▶ **Vorgegebener Text**:
Vier Monate warten auf die Anerkennung - was für eine Hängepartie für Erzieherinnen!

Von Stefan Bergmann

Ostfriesland Die Arbeiterwohlfahrt betreibt Kindertagesstätten und auch Pflegeheime in Ostfriesland. Anfang dieser Woche begrüßte sie eine Meldung des Landesamtes für Schule und Bildung, die fachlichen Qualifizierungen von Kita-Erzieherinnen aus dem Ausland schneller und einfacher zu prüfen - mit dem Ziel, den Personalmangel in Kitas effektiver zu bekämpfen. Der KURIER hat darüber mit Thore Wintermann gesprochen, Vorstand „Verband und Politik“ bei der Awo Bezirksverband Weser-Ems mit Sitz in Oldenburg:

Herr Wintermann, wie dramatisch ist die Personalsituation in Ihren Kindertagesstätten in Ostfriesland, wo liegen die Probleme?

▶ **Anforderung 1**:
Beantworte zu dem Bericht über die Anerkennung ausländischer Erzieherinnen die folgenden Fragen:
(a) Wie lange dauert laut Überschrift das Warten auf die Anerkennung?
(b) Welche Behörde hat die Meldung herausgegeben, die die Arbeiterwohlfahrt begrüßte?
(c) In welcher Stadt hat der Awo Bezirksverband Weser-Ems seinen Sitz?
▶ **Anforderung 2**:
Prüfe für jede Aussage, ob sie mit dem Bericht über die Anerkennung ausländischer Erzieherinnen übereinstimmt. Antworte jeweils mit Ja oder Nein und zitiere die entscheidende Textstelle wörtlich.
(a) Die Arbeiterwohlfahrt betreibt in Ostfriesland ausschließlich Kindertagesstätten.
(b) Mit der schnelleren Prüfung soll der Personalmangel in Kitas wirksamer bekämpft werden.
(c) Der Bericht wurde von Thore Wintermann verfasst.
▶ **Anforderung 3**:
Führe den Bericht über die Anerkennung ausländischer Kita-Erzieherinnen fort, beginnend mit der Antwort auf die letzte Frage.

▶ **Daten**:
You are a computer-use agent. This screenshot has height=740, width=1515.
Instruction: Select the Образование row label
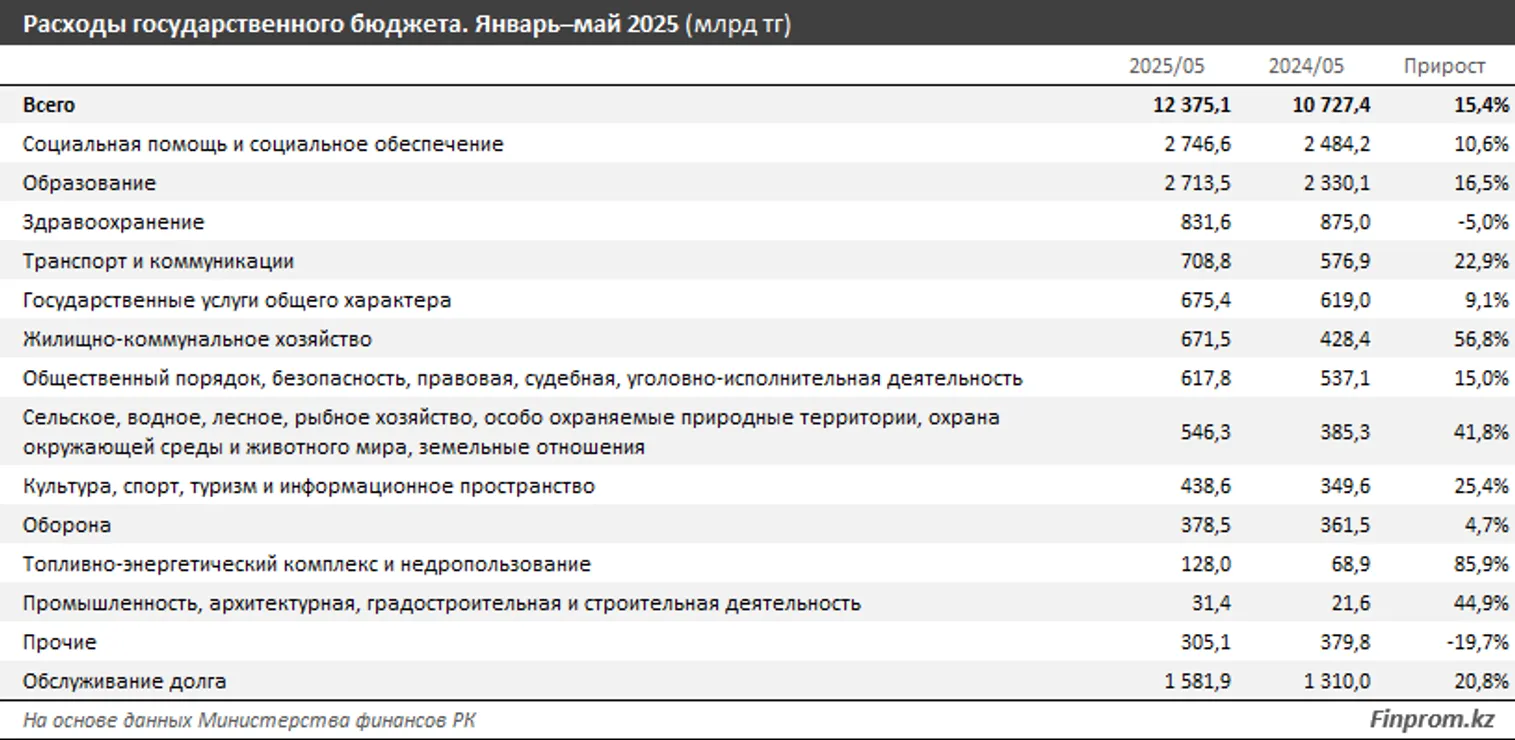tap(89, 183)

▶ **Erwartete Antwort 1**:
(a) Vier Monate.
(b) Das Landesamt für Schule und Bildung.
(c) In Oldenburg.

▶ **Erwartete Antwort 2**:
(a) Nein: „Die Arbeiterwohlfahrt betreibt Kindertagesstätten und auch Pflegeheime in Ostfriesland.“
(b) Ja: „mit dem Ziel, den Personalmangel in Kitas effektiver zu bekämpfen“
(c) Nein: „Von Stefan Bergmann“

▶ **Erwartete Antwort 3**:
Gegenfrage – was ist für Sie dramatisch? Wenn Sie als Träger vor der Frage stehen, wie Sie mittel- und langfristig Lösungen für das absehbare personelle Dilemma finden können, dann kann dies hier und dort schon mal für eine unruhige Nacht und umfangreichere Gesprächstermine sorgen. Geht es aber darum, ob Eltern morgen ihre Kinder zur Kita bringen können und ob diese dort gut versorgt sind, dann mache ich mir aktuell keine Sorgen. Gleichwohl ist die personelle Lage in Spitzenzeiten angespannt, dabei handelt es sich um ein gesamtgesellschaftliches Problem.

Vorausgesetzt, es gäbe genügend Bewerberinnen: Wie viele könnten Sie auf Schlag einstellen?

Kleine Ergänzung, da sie in der Gesellschaft noch immer oft nicht im Berufsfeld mitgedacht werden: Natürlich sprechen wir hier auch von qualifizierten männlichen Bewerbern, die wir sehr gerne in unseren Einrichtungen sehen wollen.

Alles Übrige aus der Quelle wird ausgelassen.